KAKINEWS.ID, JAKARTA – Program Koperasi Desa/Kelurahan Merah Putih (Kopdes Merah Putih) yang digadang-gadang sebagai program prioritas pemerintah justru mulai disorot karena menyimpan sejumlah persoalan fundamental.
Korps Pemberantasan Tindak Pidana Korupsi (Kortastipidkor) Bareskrim Polri menemukan sejumlah titik rawan dalam pelaksanaan program tersebut. Temuan itu diperoleh setelah Kortastipidkor melakukan monitoring dan analisis sebagai bagian dari upaya pencegahan korupsi terhadap program prioritas pemerintah.
Kasubdit II Direktorat Pencegahan Kortastipidkor Polri, Kombes Affandi Eka Putra, mengungkap salah satu persoalan utama berada pada minimnya keterlibatan pemerintah daerah.
“Pertama, permasalahannya adalah keterlibatan daerah. Ya, dari hasil monitoring kami, daerah sepertinya bukan enggan ya, tapi lebih ke arah belum berani atau belum bisa untuk ikut berpartisipasi atau bekerja sama melaksanakan kegiatan program ini,” kata Affandi di kawasan Jakarta Selatan, Rabu (9/9/2026).
Persoalan tersebut menjadi serius karena pelaksanaan Kopdes Merah Putih bersinggungan langsung dengan pemerintahan daerah. Namun, menurut Affandi, belum terdapat pelimpahan kewenangan yang jelas dari pemerintah pusat kepada daerah.

“Seharusnya ada pelimpahan kewenangan dari pusat kepada daerah dan ini yang belum ada, di program Koperasi Merah Putih dan juga mungkin di program lain seperti MBG,” ujarnya.

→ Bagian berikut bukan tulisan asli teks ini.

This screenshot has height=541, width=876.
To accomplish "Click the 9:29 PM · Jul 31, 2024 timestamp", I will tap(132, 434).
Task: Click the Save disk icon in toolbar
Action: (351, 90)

Kortastipidkor bahkan mendorong pemerintah segera menerbitkan Peraturan Presiden (Perpres) yang secara tegas mengatur pelimpahan kewenangan tersebut.
Dengan aturan yang jelas, pemerintah daerah akan memiliki dasar hukum untuk terlibat, termasuk dalam penggunaan anggaran dan pengerahan sumber daya manusia.
“Yang mengatur salah satunya pelimpahan kewenangan urusan pusat menjadi urusan pemerintah daerah. Nah, dengan adanya Perpres ini, maka pemerintah daerah akan punya kewenangan nih, untuk ikut berpartisipasi dalam menyukseskan acara, program Koperasi Merah Putih,” jelas Affandi.
Namun, persoalan yang lebih sensitif muncul pada sektor pengadaan.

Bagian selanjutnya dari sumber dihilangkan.